▸ REQUIRED ACTION
Which of the lines in the data below contain the string "Given"? Copy each of them.

Stored data:
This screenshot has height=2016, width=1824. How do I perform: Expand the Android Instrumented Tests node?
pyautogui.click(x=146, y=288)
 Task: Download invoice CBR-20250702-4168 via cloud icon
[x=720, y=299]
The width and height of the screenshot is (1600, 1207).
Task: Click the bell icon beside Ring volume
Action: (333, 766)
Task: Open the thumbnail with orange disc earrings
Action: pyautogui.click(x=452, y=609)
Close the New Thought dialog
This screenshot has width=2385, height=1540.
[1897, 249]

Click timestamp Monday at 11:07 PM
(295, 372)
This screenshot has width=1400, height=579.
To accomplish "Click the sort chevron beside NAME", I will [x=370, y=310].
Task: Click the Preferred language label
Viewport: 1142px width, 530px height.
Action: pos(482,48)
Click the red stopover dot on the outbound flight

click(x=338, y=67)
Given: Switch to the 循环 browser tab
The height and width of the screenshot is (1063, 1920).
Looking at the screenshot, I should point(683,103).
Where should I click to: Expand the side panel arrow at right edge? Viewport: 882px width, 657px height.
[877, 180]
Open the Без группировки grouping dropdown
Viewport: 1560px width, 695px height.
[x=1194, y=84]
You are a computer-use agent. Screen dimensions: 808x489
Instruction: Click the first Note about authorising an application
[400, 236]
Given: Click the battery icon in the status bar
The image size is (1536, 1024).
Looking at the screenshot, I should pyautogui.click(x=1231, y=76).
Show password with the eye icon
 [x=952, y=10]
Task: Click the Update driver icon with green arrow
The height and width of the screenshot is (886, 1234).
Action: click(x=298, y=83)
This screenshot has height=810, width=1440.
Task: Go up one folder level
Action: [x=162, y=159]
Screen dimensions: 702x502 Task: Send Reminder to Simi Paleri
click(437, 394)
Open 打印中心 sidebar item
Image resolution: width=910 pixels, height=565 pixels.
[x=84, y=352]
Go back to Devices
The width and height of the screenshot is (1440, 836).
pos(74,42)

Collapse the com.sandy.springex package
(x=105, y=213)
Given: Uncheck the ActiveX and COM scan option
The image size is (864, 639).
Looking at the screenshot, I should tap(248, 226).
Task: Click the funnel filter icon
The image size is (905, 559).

▸ EXERCISE RESULT
Given: Switch to the 循环 browser tab
Given: Click the battery icon in the status bar
Given: Uncheck the ActiveX and COM scan option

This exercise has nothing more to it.